======== SOURCE DATA ========

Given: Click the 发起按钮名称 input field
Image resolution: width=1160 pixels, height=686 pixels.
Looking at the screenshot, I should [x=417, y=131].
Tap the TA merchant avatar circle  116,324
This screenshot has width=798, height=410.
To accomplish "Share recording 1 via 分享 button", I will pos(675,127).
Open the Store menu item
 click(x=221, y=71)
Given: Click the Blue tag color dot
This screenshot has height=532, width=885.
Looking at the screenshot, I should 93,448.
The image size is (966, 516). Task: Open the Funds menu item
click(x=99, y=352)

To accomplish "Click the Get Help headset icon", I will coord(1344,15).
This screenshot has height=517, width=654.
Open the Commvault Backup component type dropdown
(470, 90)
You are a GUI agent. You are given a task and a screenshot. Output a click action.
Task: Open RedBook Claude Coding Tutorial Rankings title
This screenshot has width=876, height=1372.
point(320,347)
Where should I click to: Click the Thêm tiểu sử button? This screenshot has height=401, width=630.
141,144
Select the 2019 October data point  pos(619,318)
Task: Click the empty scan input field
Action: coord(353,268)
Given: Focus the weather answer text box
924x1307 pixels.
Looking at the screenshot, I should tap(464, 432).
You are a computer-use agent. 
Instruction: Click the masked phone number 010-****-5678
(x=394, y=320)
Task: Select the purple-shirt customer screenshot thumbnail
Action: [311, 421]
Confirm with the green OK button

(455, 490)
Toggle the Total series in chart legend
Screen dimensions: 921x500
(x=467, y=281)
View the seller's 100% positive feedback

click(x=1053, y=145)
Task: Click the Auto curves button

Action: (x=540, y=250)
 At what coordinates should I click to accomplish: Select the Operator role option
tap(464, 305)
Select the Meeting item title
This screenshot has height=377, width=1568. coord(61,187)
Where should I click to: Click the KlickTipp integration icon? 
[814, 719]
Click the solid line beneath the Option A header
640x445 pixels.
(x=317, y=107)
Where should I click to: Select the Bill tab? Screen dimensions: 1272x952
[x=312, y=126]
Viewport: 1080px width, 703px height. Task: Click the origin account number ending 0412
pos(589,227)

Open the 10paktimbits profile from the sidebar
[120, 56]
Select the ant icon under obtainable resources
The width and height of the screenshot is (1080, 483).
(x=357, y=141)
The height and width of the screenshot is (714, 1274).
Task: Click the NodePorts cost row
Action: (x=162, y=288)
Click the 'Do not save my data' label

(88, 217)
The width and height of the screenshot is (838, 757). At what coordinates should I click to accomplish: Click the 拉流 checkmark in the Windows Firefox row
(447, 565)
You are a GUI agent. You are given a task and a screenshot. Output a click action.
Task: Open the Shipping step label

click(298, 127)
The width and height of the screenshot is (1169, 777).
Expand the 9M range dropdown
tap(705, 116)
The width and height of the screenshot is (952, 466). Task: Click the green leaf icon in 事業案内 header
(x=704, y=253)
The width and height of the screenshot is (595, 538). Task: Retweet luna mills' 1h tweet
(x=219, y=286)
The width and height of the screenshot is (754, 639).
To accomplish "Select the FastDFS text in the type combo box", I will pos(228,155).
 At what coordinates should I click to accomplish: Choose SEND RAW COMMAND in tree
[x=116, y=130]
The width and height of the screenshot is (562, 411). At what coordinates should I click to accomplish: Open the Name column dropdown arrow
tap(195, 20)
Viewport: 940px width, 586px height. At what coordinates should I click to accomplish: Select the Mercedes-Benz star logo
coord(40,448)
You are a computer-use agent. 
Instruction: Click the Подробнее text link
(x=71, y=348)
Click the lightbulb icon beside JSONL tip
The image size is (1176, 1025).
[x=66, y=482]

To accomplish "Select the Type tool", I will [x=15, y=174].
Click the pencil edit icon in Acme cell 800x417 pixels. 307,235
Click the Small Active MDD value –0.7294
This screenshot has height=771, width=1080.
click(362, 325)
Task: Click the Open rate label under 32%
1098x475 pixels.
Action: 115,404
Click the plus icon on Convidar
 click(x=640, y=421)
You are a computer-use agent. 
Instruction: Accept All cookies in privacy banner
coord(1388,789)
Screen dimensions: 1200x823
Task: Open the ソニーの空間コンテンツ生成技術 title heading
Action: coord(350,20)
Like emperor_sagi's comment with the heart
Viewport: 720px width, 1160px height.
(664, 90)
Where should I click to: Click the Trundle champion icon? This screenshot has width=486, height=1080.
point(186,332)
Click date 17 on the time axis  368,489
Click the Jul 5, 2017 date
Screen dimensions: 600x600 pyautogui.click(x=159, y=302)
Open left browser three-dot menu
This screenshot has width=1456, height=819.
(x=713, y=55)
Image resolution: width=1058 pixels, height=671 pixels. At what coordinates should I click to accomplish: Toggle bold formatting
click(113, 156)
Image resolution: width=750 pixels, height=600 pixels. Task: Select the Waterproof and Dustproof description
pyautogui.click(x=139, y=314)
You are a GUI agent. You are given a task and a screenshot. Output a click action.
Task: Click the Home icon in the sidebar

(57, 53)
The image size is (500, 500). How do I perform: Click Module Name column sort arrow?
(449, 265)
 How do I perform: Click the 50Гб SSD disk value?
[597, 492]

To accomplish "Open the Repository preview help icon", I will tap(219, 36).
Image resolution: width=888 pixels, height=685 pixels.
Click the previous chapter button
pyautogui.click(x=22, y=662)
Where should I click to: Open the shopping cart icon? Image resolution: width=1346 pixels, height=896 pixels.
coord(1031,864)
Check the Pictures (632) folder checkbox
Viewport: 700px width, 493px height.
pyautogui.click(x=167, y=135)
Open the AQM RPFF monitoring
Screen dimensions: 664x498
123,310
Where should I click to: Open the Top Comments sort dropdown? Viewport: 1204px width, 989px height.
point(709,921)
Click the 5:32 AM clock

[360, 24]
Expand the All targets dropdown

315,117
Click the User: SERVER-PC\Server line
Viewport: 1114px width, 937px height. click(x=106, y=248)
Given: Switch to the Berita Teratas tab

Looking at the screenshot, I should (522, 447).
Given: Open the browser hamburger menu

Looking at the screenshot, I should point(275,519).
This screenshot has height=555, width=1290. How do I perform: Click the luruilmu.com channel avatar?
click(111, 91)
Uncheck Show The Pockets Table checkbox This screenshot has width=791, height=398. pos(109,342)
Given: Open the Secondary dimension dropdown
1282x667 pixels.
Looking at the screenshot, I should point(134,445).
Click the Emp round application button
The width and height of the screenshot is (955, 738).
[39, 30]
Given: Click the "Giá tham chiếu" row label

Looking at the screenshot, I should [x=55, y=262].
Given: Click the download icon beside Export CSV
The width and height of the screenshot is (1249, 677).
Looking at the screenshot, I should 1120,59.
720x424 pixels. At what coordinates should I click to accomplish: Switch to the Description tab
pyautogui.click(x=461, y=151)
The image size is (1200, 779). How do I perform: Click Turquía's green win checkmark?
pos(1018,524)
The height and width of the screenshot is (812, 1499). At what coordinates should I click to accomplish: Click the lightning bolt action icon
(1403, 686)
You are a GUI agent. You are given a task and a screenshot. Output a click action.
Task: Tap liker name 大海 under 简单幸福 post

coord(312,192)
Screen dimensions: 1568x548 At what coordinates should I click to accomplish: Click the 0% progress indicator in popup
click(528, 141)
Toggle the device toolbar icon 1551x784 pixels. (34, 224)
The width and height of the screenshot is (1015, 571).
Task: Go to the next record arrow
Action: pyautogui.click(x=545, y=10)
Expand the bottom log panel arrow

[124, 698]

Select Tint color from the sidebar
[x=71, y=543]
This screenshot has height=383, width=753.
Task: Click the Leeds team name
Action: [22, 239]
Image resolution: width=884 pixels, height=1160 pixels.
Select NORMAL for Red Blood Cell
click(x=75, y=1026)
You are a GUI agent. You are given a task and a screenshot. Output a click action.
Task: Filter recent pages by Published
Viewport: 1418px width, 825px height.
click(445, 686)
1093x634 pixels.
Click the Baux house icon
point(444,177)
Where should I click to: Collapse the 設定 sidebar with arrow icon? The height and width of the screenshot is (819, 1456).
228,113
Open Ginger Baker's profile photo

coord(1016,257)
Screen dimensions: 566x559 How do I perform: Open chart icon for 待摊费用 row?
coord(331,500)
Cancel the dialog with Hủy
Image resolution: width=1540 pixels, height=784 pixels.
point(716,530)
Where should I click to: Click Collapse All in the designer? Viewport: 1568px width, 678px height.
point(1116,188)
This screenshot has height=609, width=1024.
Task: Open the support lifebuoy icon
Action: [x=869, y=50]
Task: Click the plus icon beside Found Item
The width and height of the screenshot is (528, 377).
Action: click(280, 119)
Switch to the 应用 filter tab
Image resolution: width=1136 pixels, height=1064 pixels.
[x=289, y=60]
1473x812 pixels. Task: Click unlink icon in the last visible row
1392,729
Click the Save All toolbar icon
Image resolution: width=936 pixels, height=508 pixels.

========

● WHAT THE TASK REQUIRES: Going through the data above, return each line with the word "will".

● RESULT FOR THIS TASK:
To accomplish "Share recording 1 via 分享 button", I will pos(675,127).
To accomplish "Click the Get Help headset icon", I will coord(1344,15).
To accomplish "Select the FastDFS text in the type combo box", I will pos(228,155).
To accomplish "Select the Type tool", I will [x=15, y=174].
To accomplish "Open the Repository preview help icon", I will tap(219, 36).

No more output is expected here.